I thought that after the White House’s initial embarrassing screwups in misrepresenting what happened at the compound in which bin Laden was killed — basic facts like whether bin Laden was armed or used human shields — the White House would carefully explain to staff how important it was not to be caught giving conflicting stories again to the media, let alone conflicting messages to the already humiliated Pakistanis. Nope.
The New York Times has a story Monday night in which senior administration officials tell them, on the one hand, how important it is to repair the damaged relationship with Pakistan and, on the other, how Obama himself insisted on having sufficient US forces available during the raid in case the Seals who stormed the bin Laden compound had to “fight their way out” against Pakistani armed forces.
On Sunday, National Security Adviser Donilon intimated on the Sunday shows that there was no evidence specifically showing Pakistan had knowingly harbored bin Laden. That was presumably intended to give the Pakistan government some wiggle room. The Times reports that Admiral Mullen called the Pakistani Army chief to smooth ruffled feathers, and C.I.A. Director Leon Panetta called his Pakistan counterpart “to discuss the way forward in the common fight against Al Qaeda.” And the Times quotes Press Secretary Carney on why this is important:
“We believe that it is very important to maintain the cooperative relationship with Pakistan precisely because it’s in our national security interest to do so,” said the White House spokesman, Jay Carney.
Okay. If smoothing things with Pakistan is so important — as in, they do have nukes that could fall into the wrong hands — then why did senior officials also emphasize to the Times we not only didn’t trust Pakistan to know about or participate in the operation, but we were prepared to engage in an act of war against Pakistan forces defending their own country? And which idiot official(s) thought it was helpful or necessary to provide this information?

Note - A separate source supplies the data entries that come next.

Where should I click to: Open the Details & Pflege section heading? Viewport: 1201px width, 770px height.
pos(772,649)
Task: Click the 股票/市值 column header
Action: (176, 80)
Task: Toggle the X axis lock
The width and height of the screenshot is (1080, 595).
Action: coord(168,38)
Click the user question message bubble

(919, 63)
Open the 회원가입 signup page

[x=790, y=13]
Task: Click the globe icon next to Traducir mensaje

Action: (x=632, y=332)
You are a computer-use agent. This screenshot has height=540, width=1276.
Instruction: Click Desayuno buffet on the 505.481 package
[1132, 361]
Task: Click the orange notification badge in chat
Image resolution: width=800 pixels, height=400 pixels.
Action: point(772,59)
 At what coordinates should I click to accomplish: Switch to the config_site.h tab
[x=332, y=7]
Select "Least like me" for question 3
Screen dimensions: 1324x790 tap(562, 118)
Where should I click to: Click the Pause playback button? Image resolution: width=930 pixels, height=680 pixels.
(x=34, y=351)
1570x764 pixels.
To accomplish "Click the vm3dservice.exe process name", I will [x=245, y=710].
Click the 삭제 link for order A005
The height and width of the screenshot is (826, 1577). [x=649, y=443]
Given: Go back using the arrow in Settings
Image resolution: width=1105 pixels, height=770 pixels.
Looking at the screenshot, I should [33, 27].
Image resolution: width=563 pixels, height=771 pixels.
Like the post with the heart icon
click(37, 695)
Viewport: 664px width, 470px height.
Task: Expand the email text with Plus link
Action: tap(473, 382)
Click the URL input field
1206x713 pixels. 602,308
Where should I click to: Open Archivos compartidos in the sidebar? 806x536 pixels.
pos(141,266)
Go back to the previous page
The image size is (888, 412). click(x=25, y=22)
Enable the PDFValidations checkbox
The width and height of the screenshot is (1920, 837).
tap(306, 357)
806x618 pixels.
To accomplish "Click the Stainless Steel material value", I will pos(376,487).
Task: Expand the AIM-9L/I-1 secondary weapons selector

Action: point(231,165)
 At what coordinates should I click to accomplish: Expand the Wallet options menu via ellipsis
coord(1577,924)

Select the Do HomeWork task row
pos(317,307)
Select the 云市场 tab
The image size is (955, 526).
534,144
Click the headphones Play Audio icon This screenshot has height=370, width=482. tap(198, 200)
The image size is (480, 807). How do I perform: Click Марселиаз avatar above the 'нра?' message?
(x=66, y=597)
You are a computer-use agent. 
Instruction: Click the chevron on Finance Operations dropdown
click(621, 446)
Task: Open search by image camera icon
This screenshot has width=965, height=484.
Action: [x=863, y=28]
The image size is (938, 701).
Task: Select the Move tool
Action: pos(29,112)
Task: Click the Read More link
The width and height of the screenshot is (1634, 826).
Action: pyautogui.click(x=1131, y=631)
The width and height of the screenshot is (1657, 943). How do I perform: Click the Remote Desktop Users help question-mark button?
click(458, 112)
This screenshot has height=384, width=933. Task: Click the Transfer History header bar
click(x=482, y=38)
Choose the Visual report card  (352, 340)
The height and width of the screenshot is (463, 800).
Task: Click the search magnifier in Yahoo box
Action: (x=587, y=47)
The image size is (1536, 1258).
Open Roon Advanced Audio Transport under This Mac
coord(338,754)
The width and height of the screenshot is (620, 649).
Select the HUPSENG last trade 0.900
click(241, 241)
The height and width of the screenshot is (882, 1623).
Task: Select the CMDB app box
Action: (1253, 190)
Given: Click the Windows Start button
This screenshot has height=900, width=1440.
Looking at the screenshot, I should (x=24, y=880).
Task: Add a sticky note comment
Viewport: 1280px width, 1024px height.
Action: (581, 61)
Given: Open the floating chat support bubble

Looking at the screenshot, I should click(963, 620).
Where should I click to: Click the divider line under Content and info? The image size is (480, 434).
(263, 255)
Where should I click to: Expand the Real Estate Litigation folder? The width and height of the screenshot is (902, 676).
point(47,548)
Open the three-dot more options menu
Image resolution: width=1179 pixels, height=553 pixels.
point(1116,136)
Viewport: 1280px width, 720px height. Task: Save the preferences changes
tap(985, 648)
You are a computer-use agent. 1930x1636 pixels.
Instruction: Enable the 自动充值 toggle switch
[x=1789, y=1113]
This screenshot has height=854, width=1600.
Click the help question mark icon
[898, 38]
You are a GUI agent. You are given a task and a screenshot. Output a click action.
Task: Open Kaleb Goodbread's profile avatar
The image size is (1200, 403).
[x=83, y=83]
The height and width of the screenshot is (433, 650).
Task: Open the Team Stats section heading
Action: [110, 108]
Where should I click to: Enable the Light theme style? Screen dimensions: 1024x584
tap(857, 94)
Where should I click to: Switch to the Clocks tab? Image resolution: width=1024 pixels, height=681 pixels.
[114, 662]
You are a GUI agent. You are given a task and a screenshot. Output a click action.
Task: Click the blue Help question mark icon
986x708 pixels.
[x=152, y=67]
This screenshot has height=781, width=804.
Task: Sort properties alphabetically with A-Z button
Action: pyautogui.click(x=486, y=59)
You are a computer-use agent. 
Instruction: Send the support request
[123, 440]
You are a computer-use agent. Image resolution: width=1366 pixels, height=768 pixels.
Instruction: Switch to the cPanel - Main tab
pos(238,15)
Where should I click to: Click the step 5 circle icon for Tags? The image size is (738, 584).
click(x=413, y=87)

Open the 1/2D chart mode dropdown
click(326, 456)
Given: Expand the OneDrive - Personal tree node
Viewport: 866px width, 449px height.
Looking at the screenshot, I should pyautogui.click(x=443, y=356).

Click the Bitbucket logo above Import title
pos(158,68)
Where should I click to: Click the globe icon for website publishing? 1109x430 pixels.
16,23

“Their instructions were to avoid any confrontation if at all possible. But if they had to return fire to get out, they were authorized to do it.” . . .
About 10 days before the raid, Mr. Obama reviewed the plans and pressed his commanders as to whether they were taking along enough forces to fight their way out if the Pakistanis arrived on the scene and tried to interfere with the operation.
That resulted in the decision to send two more helicopters carrying additional troops. . . .
“Some people may have assumed we could talk our way out of a jam, but given our difficult relationship with Pakistan right now, the president did not want to leave anything to chance,” said one senior administration official, who like others would not be quoted by name describing details of the secret mission. “He wanted extra forces if they were necessary.”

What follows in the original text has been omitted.